## [Exercise requirements]
1: Reproduce the sea-level passage from "A table shows" up to and including "of the time.".
2: According to the sea-level passage, for how many years during the past 17,000 years was sea level lowered 120 meters below its current level?

──────── Passage

Special Paper 2: Maps of Pleistocene Sea Levels in Southeast Asia: Shorelines, River Systems and Time Durations
Harold K. Voris
Journal of Biogeography, 1153-1167, Vol. 27, No. 5, Sep., 2000


A table shows the percentages of time and number of years that sea level was below current level in intervals of 10 meters up to 120 meters for each of three periods of time: the past 17,000 years, the past 150,000 years, and the past 250,000 years, as well as the number of events that resulted in the lowering of the sea level to that particular depth. For the past 17,000 years, there was 1 event and the amount of time that sea level was lowered 120 meters below current level was 1000 years or 2% of the time, 100 meters, 4000 years or 24% of the time.

────────────────
──────── Source excerpt

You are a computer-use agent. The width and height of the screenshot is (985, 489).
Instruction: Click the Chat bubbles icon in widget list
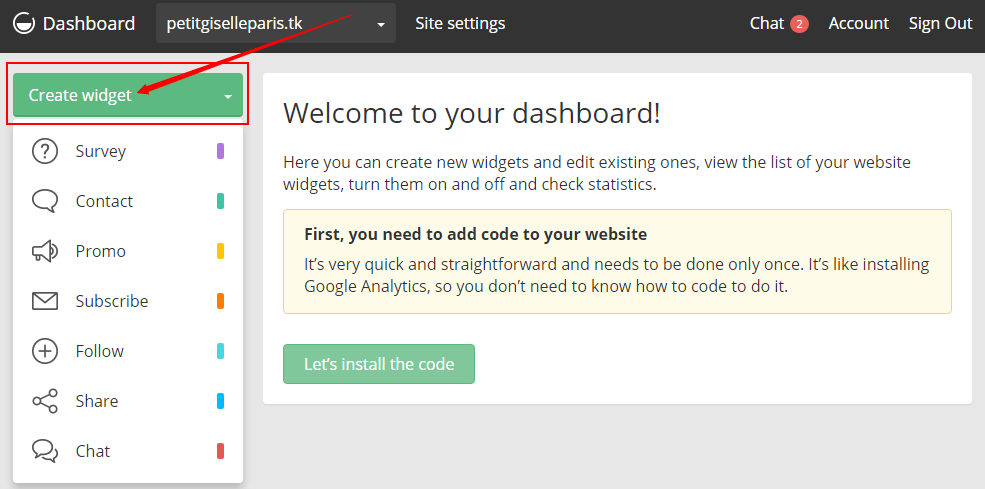pyautogui.click(x=45, y=451)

────────────────

## [The results]
1:
A table shows the percentages of time and number of years that sea level was below current level in intervals of 10 meters up to 120 meters for each of three periods of time: the past 17,000 years, the past 150,000 years, and the past 250,000 years, as well as the number of events that resulted in the lowering of the sea level to that particular depth. For the past 17,000 years, there was 1 event and the amount of time that sea level was lowered 120 meters below current level was 1000 years or 2% of the time, 100 meters, 4000 years or 24% of the time.

2: 1000 years, or 2% of the time.